Le MIRAMAP a démarré ensuite un chantier sur l’accessibilité à l’alimentation et rédigé un guide « Agir en AMAP pour un accès de tous à une alimentation durable et choisie » pour aider les AMAP à aller vers le public précaire. C’est une exigence pour nous, nous sommes engagés aussi pour changer la société !
Donc nous continuons à sensibiliser, à mobiliser, à structurer notre mouvement, à nous élargir sans compromis qui affaibliraient notre identité et nos valeurs, à être plus forts en alliance avec d’autres. Nos mouvements alternatifs d’éducation populaire ont besoin aussi de créer le rapport de force avec « nos ennemis ».

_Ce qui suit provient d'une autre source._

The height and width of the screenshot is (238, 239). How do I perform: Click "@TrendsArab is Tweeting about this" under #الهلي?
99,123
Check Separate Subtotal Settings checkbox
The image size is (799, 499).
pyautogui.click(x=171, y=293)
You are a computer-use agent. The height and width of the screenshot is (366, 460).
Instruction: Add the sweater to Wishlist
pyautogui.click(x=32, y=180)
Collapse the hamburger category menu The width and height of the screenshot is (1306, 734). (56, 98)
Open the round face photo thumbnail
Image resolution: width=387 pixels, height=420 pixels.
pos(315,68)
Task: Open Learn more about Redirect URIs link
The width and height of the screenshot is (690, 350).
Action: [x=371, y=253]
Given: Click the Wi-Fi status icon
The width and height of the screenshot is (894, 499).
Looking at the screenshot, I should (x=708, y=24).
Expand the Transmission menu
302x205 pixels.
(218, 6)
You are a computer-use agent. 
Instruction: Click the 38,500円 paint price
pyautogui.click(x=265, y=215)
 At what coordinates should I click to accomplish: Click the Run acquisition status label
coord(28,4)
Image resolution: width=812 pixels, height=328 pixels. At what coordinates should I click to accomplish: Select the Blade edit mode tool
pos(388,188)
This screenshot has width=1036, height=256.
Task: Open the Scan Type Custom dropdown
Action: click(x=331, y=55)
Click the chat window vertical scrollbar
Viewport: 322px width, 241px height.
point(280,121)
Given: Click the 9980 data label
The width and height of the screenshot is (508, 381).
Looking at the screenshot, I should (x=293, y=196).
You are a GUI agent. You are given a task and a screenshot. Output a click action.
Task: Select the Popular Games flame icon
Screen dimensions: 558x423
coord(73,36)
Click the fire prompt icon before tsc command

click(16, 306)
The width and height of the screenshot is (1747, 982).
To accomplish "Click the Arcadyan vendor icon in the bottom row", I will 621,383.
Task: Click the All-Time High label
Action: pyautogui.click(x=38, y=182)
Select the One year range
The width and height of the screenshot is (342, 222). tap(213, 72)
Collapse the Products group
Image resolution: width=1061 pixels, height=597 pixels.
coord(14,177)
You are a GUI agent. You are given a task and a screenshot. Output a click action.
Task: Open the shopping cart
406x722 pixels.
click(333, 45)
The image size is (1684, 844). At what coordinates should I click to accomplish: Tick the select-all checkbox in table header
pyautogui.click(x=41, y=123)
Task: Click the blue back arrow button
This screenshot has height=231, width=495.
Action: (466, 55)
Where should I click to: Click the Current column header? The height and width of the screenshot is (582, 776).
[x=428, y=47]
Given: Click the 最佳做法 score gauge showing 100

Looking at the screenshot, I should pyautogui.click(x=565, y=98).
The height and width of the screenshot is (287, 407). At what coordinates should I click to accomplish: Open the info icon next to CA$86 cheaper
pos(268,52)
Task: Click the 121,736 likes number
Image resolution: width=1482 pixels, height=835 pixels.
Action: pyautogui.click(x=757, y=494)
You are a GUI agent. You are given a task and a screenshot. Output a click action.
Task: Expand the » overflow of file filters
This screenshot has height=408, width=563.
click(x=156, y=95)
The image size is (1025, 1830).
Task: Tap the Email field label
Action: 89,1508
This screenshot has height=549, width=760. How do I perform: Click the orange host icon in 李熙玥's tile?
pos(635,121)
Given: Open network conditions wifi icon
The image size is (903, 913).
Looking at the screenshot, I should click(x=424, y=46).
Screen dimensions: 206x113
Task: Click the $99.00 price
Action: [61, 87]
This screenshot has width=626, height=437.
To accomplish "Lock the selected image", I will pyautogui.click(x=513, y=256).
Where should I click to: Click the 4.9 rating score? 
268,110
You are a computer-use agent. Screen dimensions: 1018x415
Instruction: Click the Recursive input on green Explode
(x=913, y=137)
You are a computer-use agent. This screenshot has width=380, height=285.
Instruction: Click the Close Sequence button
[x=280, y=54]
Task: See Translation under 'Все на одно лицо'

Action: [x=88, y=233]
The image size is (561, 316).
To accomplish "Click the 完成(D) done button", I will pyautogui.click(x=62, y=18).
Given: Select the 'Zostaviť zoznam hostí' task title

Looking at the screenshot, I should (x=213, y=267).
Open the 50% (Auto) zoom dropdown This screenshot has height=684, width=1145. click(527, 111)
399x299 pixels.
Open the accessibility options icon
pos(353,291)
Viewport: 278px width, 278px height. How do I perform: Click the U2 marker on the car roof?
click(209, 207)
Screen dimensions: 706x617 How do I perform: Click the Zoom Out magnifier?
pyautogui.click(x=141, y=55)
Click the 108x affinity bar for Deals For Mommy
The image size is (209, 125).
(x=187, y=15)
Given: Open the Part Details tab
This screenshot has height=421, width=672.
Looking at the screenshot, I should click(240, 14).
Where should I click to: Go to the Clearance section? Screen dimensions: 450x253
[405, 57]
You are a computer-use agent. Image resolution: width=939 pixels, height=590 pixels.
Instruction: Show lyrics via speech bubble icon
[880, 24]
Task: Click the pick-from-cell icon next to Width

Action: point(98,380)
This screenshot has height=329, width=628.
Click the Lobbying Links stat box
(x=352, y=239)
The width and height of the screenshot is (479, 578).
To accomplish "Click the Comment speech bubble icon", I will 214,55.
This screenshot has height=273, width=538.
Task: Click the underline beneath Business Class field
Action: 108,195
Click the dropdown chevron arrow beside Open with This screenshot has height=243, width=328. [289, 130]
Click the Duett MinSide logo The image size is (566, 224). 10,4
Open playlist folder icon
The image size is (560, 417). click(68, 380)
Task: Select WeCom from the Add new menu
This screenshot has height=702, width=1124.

Comment se positionnent les AMAP, au plan global ou localement, vis-à-vis de ce projet ?
Nous sommes vivement interpellés par le projet de SSA, mais les modèles sont différents. Les AMAP partent de la défense de l’agriculture paysanne et de son lien avec les mangeurs. La SSA part du droit à l’alimentation. Ça se rejoint dans la volonté de démocratie alimentaire territoriale.
L’expérimentation de SSA la plus aboutie que je connaisse est celle du CLAC3 de Cadenet, dans le Vaucluse, dans lequel l’AMAP locale joue un rôle important. Le financement de la Fondation de France fait fonctionner une Caisse SSA, les bénéficiaires tirés au sort touchent 150 € par mois pendant deux ans. Sont conventionnés l’AMAP local (à 100 %), un magasin de producteurs (à 70% des produits) et une épicerie locale (à 50 %).
Certaines AMAP ont un prix de panier fixé en fonction du quotient familial, sans contrôle. Des AMAP et réseaux montent des projets solidaires avec des tiers financeurs publics ou privés pour inclure des familles à petits budgets avec l’aide des Centres Sociaux et des collectivités territoriales. En Hauts-de-France : P.A.N.I.E.R.S est un projet, au départ financé par des collectivités locales, pour la création d’un fonds de dotation de solidarité alimentaire via les AMAP et les paysans bio de la région.
Les paysans sont en butte avec les grandes surfaces qui les ruinent. Par exemple, il vaudrait mieux que les produits conventionnés par les Caisses SSA ne soient pas vendus dans ces lieux parce que nous souhaitons décourager les mangeurs d’y mettre les pieds. Il y a encore beaucoup de questionnements à régler, le débat est riche.
Ces deux projets divergent déjà dans la temporalité, les AMAP sont là et la réalisation de la SSA est assez lointaine pour le moment. Le principe d’universalité est impossible à réaliser sans une loi, l’obtenir ne sera pas facile.